DIRECTIONS FOR THIS TASK:
Format the data between the line containing "1345x780 pixels." and the line containing "the Latency field", inclusive, as a JSON list of strings with one string per line and no blank lines. Omit the pictures.

DATASET RECORDS:
+++

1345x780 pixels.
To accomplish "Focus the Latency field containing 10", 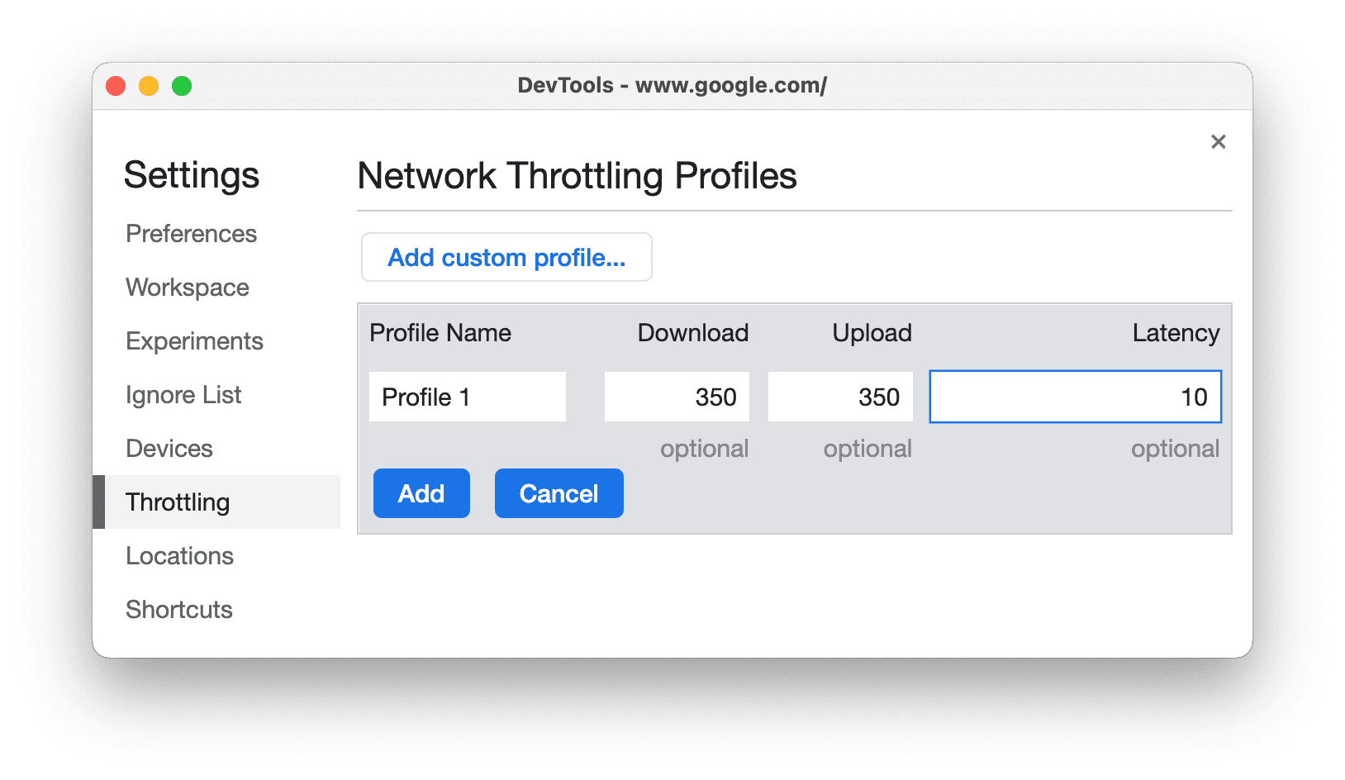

+++

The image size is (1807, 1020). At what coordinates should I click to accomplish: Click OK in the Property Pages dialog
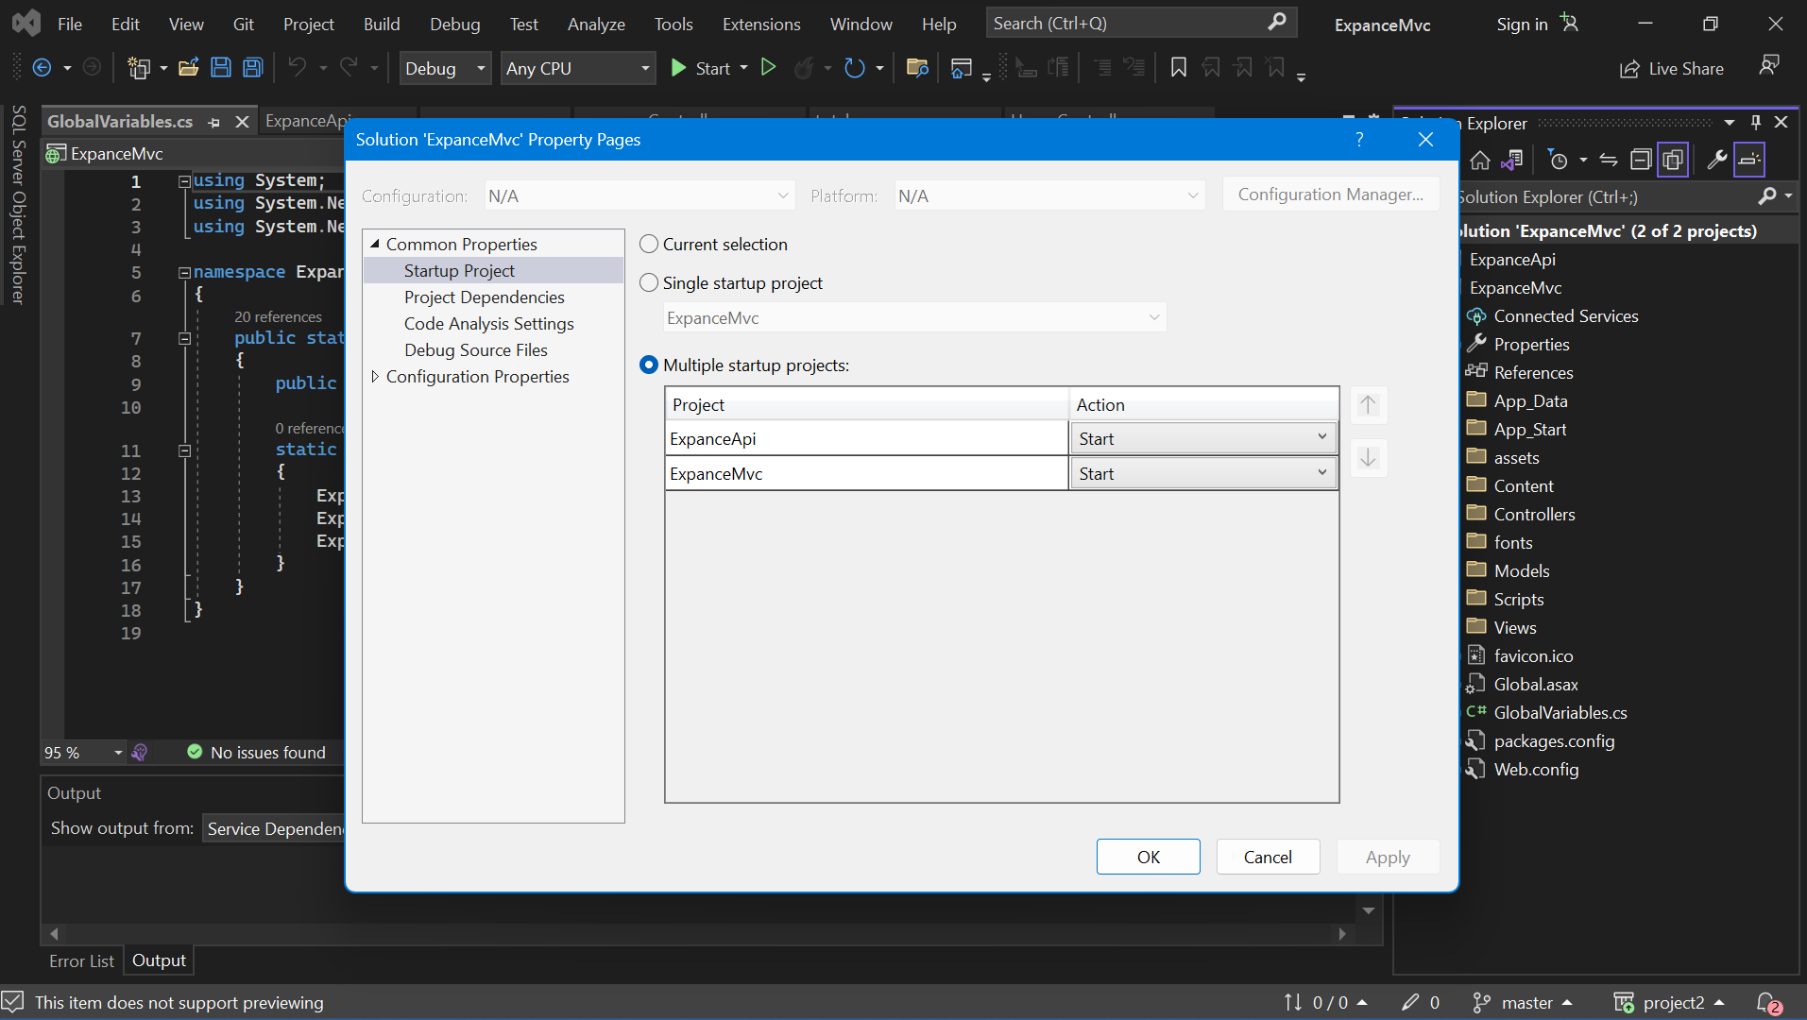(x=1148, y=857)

+++

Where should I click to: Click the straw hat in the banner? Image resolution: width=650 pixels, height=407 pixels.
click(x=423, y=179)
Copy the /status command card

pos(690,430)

+++

EXERCISE ANSWER:
[
  "1345x780 pixels.",
  "To accomplish \"Focus the Latency field containing 10\", "
]